Ultimately though the laugh is on this guy who can't even code his own site. I'm only interested because I'm trying to put a porfolio together and I feel this is one pinacle (in regards to frames) towards mastering XHTML, css, etc.
The whole point of the frames is to allow the music on my site to play while browsing the site page to page. If someone has a way to keep the music from being interupted while browsing the site in a single window && single application setup I am DEFINTLY open to going with that format. I've noticed a PHP setup that MAY be able to do this using some fancy includes perhaps but I'm still a php newbie.
<!DOCTYPE html PUBLIC "-//W3C//DTD XHTML 1.0 Frameset//EN"
"http://www.w3.org/TR/xhtml1/DTD/xhtml1-frameset.dtd">[w3.org...]
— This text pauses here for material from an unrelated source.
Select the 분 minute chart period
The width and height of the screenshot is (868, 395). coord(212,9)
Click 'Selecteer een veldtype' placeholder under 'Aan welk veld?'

Borders as far as I am concerned are of an adjective nature and therefor should be and only be changed by using CSS. However the W3 obviously feels different. Unless you one can find a validating border="0" approach while using the W3's DTD then a custom DTD will be needed.
Regardless you only have to use THEIR DTDs if you're going to use THEIR validator. In regards to my file that sets the frames I am using a different validator that is intelligent enough to refer to the DTD mentioned, not expected. So far I have run my initial tests and they have been successful. I have created a new attribute while maintaining the integrity of the DTD. The next step is simply to go live with my results with a little reworking to compensate for which ever attribute is most universally recognized by the most number of various rendering engines.